(Assignment A) In the essay about the Orange County mass shooting, what did the suspect seem to have used to secure the gates from the inside?
(Assignment B) Extract a passage from the essay about the Orange County mass shooting, word for word, beginning at the words "Orange Police Lt." and stopping after "and exchanged fire.".

Voices: Several miles away from the Orange County mass shooting

Voices: Several miles away from the Orange County mass shooting
Source: Reuters/Alex Gallardo

It was another day of double-masking, expensive lattes and endless mobile orders as my Starbucks team and I finally hit the end of what seemed to be a nonstop rush of vaccinated customers ready to take part in the day. As evening rolled by, we had a moment of silence and one of my daily regulars walked in looking concerned. “Did you hear about what happened a couple miles up on Lincoln? Four dead, another shooting. Not sure why, but they killed a kid this ti—”

As I stood there, listening to him pour his frustration out on the world to me, I thought to myself, how is it people are still able to commit these crimes during times of such downfall? Whenever something like this happens, I always want to believe that the suspect is suffering from a mental or psychological disability; reassuring my self-conscious that it isn’t just someone wanting to do this, wanting to kill people.

I recollected just how many mass shootings in the United States there have been this past year and accidentally overflowed the coffee I was pouring for him. I gasped, but a part of me couldn’t tell whether it was from the heat of the coffee or from how many people have experienced death these past couple of years. My regular took his double-cupped Pike Place and headed toward the exit, turning his head and saying to me, “Be careful out there, the coronavirus isn’t the only thing killing people.”

I stood there distraught and not knowing how to feel about the current state of the world. As if we weren’t already going through enough death and destruction, shooters are committing triple homicides with nothing holding them back. I closed the store, cautiously walked my co-worker to her car and proceeded home to update myself on the recent local shootings.

Orange Police Lt. Jennifer Amat did a live press conference and released the most recent update of that night. On March 31, 2021 at approximately 5:30 p.m., the Orange Police Department received multiple calls of shots fired in Orange, California. The original call was two shots fired at a local business in the area of 202 West Lincoln in the City of Orange. Upon arrival, the officers soon discovered shots were actively being fired and immediately approached the building’s courtyard. The suspect seemed to have used a bicycle-type cable to secure the gates from the inside, so the officers on scene were unable to enter the courtyard. Two officers soon made contact with the suspect and exchanged fire.

[Dataset entries]
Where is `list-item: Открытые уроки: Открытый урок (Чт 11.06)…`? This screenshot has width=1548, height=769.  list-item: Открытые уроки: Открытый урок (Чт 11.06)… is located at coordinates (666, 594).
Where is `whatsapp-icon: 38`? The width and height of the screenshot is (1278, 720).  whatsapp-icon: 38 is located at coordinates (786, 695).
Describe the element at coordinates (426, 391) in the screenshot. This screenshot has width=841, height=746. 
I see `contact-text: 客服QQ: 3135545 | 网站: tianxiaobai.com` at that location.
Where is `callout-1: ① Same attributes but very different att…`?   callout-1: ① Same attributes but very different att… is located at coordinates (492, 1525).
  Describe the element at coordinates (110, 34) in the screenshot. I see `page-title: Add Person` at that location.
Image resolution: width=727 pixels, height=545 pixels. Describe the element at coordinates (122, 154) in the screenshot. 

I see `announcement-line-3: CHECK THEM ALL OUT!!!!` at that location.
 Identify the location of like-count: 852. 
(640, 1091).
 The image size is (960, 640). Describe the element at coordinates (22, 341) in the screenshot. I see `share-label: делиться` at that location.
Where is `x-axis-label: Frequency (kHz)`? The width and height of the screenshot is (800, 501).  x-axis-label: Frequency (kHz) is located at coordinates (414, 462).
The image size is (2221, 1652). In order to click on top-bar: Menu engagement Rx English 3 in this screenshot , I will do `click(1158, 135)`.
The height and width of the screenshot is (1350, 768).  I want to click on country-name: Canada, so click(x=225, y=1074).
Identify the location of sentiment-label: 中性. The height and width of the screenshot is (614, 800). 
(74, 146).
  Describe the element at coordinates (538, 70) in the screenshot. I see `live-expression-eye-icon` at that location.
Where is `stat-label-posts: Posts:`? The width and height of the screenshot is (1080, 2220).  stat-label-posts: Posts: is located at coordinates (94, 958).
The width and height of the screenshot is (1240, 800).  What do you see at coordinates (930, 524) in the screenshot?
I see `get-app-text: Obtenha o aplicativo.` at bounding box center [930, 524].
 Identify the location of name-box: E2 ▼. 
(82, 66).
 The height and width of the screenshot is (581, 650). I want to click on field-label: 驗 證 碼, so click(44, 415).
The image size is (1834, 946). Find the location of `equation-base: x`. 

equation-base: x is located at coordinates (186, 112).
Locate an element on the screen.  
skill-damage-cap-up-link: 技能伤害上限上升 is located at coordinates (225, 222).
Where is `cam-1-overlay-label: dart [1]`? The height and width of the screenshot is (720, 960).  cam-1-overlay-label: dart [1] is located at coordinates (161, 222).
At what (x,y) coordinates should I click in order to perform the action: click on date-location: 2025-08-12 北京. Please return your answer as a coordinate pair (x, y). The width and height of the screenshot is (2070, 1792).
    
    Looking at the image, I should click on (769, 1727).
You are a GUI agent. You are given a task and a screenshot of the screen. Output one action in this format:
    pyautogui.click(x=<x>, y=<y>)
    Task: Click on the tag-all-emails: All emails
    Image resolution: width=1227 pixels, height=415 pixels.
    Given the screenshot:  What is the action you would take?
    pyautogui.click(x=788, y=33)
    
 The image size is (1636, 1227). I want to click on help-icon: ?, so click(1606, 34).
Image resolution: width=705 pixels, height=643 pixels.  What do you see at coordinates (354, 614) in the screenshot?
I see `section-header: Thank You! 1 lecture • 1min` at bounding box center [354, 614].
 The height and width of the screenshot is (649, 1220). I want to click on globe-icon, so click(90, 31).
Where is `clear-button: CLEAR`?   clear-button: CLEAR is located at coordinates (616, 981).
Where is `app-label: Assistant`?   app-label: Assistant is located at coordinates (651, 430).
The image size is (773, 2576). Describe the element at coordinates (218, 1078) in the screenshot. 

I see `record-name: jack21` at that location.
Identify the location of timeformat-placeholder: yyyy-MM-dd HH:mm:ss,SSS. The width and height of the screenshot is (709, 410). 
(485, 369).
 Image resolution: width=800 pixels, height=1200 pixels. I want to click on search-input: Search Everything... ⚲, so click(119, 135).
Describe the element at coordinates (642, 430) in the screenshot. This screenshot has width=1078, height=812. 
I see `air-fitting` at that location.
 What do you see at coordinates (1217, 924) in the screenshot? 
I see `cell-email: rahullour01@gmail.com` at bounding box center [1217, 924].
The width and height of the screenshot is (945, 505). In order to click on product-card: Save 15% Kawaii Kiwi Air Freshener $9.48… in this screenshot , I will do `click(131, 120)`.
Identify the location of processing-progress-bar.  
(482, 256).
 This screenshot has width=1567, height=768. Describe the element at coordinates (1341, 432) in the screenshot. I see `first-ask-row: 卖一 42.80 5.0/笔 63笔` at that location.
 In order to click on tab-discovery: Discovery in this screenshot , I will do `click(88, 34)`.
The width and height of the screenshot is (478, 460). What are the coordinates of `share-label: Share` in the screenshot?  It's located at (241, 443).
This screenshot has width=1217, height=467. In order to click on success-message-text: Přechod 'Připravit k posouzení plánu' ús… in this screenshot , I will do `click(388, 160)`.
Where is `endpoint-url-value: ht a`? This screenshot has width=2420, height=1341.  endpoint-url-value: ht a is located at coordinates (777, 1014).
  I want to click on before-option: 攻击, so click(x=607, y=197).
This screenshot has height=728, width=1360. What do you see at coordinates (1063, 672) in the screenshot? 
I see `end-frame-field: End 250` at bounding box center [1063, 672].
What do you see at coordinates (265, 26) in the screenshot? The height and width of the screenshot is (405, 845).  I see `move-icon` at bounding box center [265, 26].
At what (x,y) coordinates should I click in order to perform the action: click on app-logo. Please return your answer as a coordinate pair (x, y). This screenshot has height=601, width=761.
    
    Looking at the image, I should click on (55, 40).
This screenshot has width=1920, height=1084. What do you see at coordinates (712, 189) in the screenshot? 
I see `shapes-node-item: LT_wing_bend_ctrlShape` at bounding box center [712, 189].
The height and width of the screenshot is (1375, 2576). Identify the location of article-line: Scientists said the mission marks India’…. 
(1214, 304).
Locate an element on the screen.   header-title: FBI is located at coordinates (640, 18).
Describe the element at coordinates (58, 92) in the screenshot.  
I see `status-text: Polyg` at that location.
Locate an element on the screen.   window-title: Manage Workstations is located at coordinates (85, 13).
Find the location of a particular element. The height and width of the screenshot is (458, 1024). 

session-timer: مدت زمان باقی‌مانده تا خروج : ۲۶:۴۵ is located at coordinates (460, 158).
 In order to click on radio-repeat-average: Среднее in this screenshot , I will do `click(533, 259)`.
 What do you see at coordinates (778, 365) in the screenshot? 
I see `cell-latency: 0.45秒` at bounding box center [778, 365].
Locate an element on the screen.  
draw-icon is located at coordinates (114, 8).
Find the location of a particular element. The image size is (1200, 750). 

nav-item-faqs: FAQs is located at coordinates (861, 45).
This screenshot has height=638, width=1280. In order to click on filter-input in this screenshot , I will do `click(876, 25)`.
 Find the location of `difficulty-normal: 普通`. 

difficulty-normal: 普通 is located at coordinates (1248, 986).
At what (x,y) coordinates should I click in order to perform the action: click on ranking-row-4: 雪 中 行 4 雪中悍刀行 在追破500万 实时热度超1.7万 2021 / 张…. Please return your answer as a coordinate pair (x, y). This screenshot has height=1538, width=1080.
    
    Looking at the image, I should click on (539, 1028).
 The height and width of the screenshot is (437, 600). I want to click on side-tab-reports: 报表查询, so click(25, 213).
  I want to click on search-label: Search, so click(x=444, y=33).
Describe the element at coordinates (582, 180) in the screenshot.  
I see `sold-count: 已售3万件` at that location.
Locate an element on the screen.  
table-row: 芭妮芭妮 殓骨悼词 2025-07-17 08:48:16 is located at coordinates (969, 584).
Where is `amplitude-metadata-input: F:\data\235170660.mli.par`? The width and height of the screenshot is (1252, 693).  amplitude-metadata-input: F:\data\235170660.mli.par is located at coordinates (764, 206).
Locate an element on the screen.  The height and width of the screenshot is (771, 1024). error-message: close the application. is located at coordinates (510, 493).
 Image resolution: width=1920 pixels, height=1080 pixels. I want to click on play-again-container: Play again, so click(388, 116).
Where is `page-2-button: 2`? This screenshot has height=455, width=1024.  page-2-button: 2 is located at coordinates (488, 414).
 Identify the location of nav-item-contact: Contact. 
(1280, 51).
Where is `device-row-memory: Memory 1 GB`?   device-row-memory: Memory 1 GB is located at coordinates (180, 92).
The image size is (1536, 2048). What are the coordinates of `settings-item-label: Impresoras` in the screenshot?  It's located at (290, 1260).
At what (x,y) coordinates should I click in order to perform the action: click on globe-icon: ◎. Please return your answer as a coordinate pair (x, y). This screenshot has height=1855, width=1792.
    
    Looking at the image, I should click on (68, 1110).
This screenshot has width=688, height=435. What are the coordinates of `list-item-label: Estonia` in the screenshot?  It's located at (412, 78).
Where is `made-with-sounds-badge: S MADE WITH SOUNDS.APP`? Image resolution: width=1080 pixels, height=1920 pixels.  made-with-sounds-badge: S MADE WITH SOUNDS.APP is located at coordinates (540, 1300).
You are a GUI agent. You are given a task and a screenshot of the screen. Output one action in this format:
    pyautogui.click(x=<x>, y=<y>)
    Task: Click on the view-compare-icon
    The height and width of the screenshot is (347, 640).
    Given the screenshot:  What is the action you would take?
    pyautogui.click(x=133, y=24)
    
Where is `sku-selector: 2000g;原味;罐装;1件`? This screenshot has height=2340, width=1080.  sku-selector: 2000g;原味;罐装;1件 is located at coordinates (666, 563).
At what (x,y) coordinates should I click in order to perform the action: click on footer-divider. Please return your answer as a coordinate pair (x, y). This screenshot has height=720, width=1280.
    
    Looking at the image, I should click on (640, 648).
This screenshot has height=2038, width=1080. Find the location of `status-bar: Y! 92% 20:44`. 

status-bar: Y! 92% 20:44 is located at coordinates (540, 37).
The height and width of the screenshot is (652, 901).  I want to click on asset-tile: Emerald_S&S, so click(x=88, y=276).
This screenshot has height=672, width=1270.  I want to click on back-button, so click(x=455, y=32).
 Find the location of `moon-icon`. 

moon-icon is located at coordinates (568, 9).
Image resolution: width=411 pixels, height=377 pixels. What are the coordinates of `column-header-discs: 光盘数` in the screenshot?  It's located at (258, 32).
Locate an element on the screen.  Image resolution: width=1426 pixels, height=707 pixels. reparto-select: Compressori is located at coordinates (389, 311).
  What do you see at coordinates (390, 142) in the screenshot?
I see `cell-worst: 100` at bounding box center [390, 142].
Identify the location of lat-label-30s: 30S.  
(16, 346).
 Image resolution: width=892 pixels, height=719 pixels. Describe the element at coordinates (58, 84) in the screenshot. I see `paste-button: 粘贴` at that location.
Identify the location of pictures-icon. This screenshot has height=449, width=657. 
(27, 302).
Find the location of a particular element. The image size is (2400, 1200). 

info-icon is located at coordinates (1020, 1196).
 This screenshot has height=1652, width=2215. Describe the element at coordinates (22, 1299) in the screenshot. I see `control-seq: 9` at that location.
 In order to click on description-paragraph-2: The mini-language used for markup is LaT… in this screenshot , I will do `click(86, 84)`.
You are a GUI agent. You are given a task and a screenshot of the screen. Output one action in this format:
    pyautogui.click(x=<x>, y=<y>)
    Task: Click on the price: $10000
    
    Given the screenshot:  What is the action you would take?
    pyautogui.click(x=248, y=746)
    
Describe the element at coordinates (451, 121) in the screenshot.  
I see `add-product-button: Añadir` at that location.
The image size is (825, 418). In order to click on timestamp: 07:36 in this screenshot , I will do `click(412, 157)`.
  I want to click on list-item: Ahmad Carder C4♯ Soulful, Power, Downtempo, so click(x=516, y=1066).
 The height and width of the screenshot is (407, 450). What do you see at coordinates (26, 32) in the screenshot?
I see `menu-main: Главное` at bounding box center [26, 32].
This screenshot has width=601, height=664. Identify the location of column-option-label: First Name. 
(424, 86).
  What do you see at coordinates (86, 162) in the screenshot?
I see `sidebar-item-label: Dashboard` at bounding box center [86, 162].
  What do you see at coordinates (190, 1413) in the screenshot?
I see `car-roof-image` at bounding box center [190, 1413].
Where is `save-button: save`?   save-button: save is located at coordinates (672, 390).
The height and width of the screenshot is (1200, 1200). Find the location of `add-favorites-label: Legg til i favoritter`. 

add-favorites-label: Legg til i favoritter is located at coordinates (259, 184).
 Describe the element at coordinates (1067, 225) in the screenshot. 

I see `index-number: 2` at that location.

(Exercise output A) A bicycle-type cable.

(Exercise output B)
Orange Police Lt. Jennifer Amat did a live press conference and released the most recent update of that night. On March 31, 2021 at approximately 5:30 p.m., the Orange Police Department received multiple calls of shots fired in Orange, California. The original call was two shots fired at a local business in the area of 202 West Lincoln in the City of Orange. Upon arrival, the officers soon discovered shots were actively being fired and immediately approached the building’s courtyard. The suspect seemed to have used a bicycle-type cable to secure the gates from the inside, so the officers on scene were unable to enter the courtyard. Two officers soon made contact with the suspect and exchanged fire.